A 1031 Exchange offers real estate investors one of the last great investment opportunities to build wealth and save taxes. By completing an exchange, the investor (Exchanger) can dispose of investment property, defer the capital gain tax that would ordinarily be paid, and leverage all of his equity into the replacement property.
Investors can accomplish virtually any investment objective with exchanges including greater leverage, diversification, freedom from joint ownership, improved cash flow, geographic relocation and property consolidation.
IRS Code sec. 1.1031, as amended “No gain or loss shall be recognized on the exchange of property held for productive use in a trade or business or for investment purposes if such property is exchanged solely for property of a like-kind which is to be held for either productive use in trade or business or for investment purposes.” |
Basic Requirements
In order to defer the capital gains tax, these basic requirements must be met:
- The Exchanger must acquire like-kind replacement property.
- The Exchanger cannot receive cash or other benefits tax-deferred.
- The exchange must be completed within strict time limits.
How does it work?
A typical tax deferred exchange is very similar to a taxable transaction except that
- prior to closing on the property being sold a qualified intermediary is assigned into the sale contract.
- They sell the property to the buyer and transfer the proceeds into a separate exchange account.
- The exchange is completed when the qualified intermediary is assigned into the Purchase Contract, utilizes the proceeds received to acquire the replacement property, and instructs the closer to transfer ownership to the exchanger via direct deeding.
Details of the 1031 Exchange
- Purchase Equal or Greater Value. The replacement property value must be the same as or greater than the value of the relinquished property.
- Reinvest all Net Equity. All of the equity realized in the sale of the relinquished property must be transferred into the replacement property.
- Additional proceeds or debt. If desired, the Exchanger may add additional proceeds to the new purchase or take on additional debt.
- No cash to the Exchanger. The exchanger cannot be in actual or constructive receipt of funds at any time during the exchange. Any constructive receipt would trigger a taxable event on those monies received.
- Equal or greater debt. The debt on the replacement property must be the same as or greater than the debt on the relinquished property. There is one exception to this rule:
- Exception to debt rule: A reduction in debt can be offset with additional cash from the Exchanger; however a reduction in equity cannot be offset by increasing debt. That is, the increase in debt cannot exceed the increase in value.
- Exchanges must be completed within strict time limits with absolutely no extensions.
- Property Identification Time Limit. The Exchanger has 45 days from the date the relinquished property closes to identify potential replacement properties. This involves a written notification to the Qualified Intermediary listing the addresses or legal descriptions of the potential replacement properties. After the 45 days has passed, the Exchanger may not change their Property Identification list.
- Purchase Time Limit. The purchase of the replacement property must be completed within 180 days after of the close of the relinquished property. The property must be one of the listed replacement properties or the exchange fails.
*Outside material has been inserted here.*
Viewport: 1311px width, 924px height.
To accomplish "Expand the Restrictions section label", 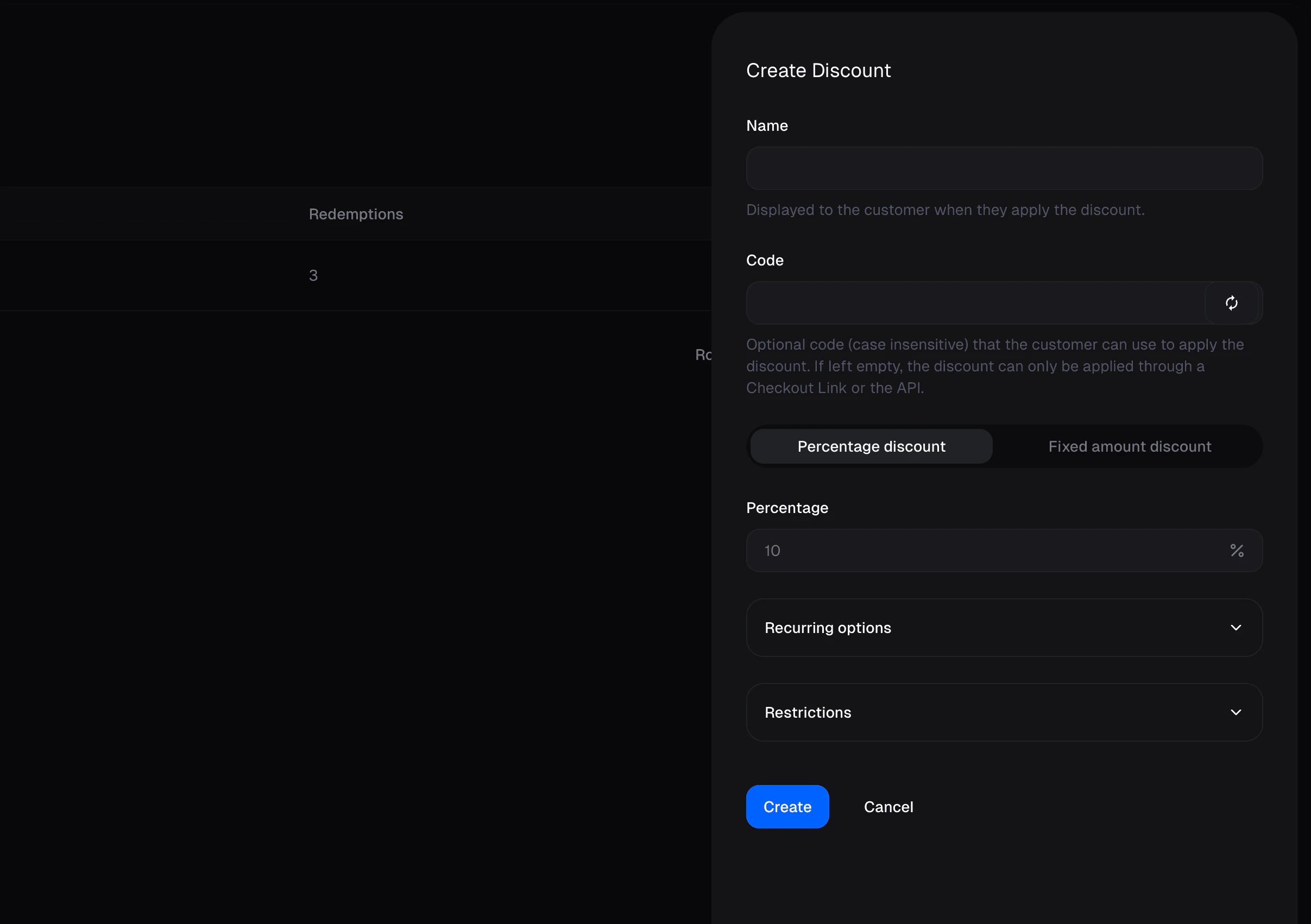I will coord(808,712).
- “Like-Kind” Property Test. The exchanger must sell property that is held for income or investment purposes and acquire replacement property that will be held for income or investment purposes. This means that it must be other qualifying forms of real estate. For example, the Exchanger could sell a duplex and purchase a commercial property, or he/she could sell a piece of land and buy an apartment building.
- Partial Exchange (“Boot”). If the exchanger does not wish to use all of the sales proceeds he/she may do a partial exchange and pay the applicable capital gains taxes on the difference. This is referred to as “Boot.”
- Use of a Qualified Intermediary (QI). The QI is an independent third party (not your attorney, agent, broker or CPA) who holds the sales proceeds and purchases the replacement property on your behalf. It is extremely important in today’s environment to associate only with reputable, insured and bonded qualified intermediaries.